En mayo del 38, cuando las dudas
de situar la capital de la República en Barcelona o Valencia, el Presidente de
la República se encuentra en Barcelona, donde verá de primera mano y encerrado
en el parque de la Ciudadela, entre la estación de Francia y el Borne, los
enfrentamientos civiles que le obligan a él a estar recluido y sin poder
comunicarse con su gobierno con sede en Valencia. Por lo menos, en su reclusión
aprovechará para realizar el borrador de su obra la Velada de Benicarló, donde
una vez más señala a los catalanistas como culpables de buena parte de las
desgracias de la República con su desafección y trabas.
Los nacionalistas vascos tampoco
le iban a la zaga en las chinas que le ponían en el camino a los republicanos:
La Generalidad se alzó con todo. El improvisado gabinete vasco hacía política
internacional a espaldas de los demás.
Sin embargo, aquellos
descendientes de españoles, que Monsieur le Maréchal del Gobierno de Vichy, el
fraterno Luis Rodríguez, siguiendo las órdenes del Presidente Cárdenas, enviado
mejicano tiene que escuchar del traidor francés Pétain: “No se preocupe usted
tanto por estos republicanos españoles. Su suerte es justa. Cuando el barco se
hunde, las ratas se ahogan”. Pero el insigne nieto de aquellos españoles que un
día llegaron a la antigua Technoticlán, le espetó: en Méjico, la mayoría de mis compatriotas tienen sangre de tales ratas, dejando perplejo al viejo acobardado
antiguo héroe de Verdun, que se plegaba a que su tierra fuera hollada por
Hitler y que ni siquiera accedió a que en su lecho de muerte le cobijara a Azaña
su bandera, la bandera de España, que también fue la tricolor. Estaba ahí la
verde y blanca de Méjico para abrigarle en su último paseo en el cementerio de
Montauban.
Le pedirán los comunistas y la
CNT que se erija en dictador, que asuma todos los poderes, sin comprender que
él no había luchado para traer a España otra forma que no fuera la democracia.

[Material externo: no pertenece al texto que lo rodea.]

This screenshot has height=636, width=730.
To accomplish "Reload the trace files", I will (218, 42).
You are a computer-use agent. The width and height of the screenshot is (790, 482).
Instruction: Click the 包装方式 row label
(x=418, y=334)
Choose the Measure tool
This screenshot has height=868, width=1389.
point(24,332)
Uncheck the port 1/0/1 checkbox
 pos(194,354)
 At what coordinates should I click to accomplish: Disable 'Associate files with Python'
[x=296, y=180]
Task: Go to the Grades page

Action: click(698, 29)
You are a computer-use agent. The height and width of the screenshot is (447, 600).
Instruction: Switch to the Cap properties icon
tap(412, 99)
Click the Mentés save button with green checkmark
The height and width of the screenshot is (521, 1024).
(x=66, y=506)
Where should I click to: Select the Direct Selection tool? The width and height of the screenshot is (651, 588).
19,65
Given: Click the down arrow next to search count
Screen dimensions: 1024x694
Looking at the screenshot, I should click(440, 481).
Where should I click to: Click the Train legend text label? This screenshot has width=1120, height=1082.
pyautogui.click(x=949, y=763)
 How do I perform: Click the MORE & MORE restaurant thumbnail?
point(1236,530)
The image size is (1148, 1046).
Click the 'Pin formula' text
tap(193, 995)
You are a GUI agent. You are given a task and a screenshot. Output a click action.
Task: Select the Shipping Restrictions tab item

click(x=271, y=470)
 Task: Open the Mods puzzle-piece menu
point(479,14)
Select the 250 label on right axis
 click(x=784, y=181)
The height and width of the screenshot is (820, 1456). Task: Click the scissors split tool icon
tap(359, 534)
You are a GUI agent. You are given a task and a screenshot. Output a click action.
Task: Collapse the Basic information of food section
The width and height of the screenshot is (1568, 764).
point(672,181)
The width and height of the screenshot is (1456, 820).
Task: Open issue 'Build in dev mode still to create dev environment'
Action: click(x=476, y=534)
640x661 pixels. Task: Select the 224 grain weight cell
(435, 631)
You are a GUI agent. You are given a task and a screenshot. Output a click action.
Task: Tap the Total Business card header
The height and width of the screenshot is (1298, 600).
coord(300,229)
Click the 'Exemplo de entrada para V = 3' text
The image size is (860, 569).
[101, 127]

Como tampoco nadie podrá ayudarle en su encomiable idea de detener la guerra
entre hermanos.
Sólo pronunció durante la guerra memorables discursos, particularmente en Madrid
y Barcelona, después de haberlo hecho antes de tomar el poder reuniendo en Comillas a más de quinientas mil
personas que le aclamaron antes de la contienda. Durante la guerra buscando la
paz, la Piedad y el Perdón
Cerca del río Tarn, en un pequeño
cementerio rodeado de viviendas, en la ciudad de Montauban, descansa uno de los
hombres más grandes de la historia de España, que aún en su derrota, supo
vencer y que, todavía, por mor de los nacionalistas vascos y catalanes, que
saben de su fuerza y su razón, como de ser el testigo de lo que le aconteció a
los españoles en la que fascistas e independentistas tuvieron una enorme culpa
y responsabilidad en la sangre que se derramó y en la oscuridad que después
padeció este país durante cuarenta años, descansa debajo de una sobria lápida
que le cubrió por orden expresa de su esposa Dolores de Rivas Cherif, con el
dosel de un raquítico ciprés, cuando debería descansar en su Patria y su obra
enseñarse como si fuera el mismísimo catecismo, ya que de esta forma nos
curaríamos de nacionalismos de toda laya y a los independentistas los
pondríamos frente a su propia desvergüenza, de ayer y de hoy.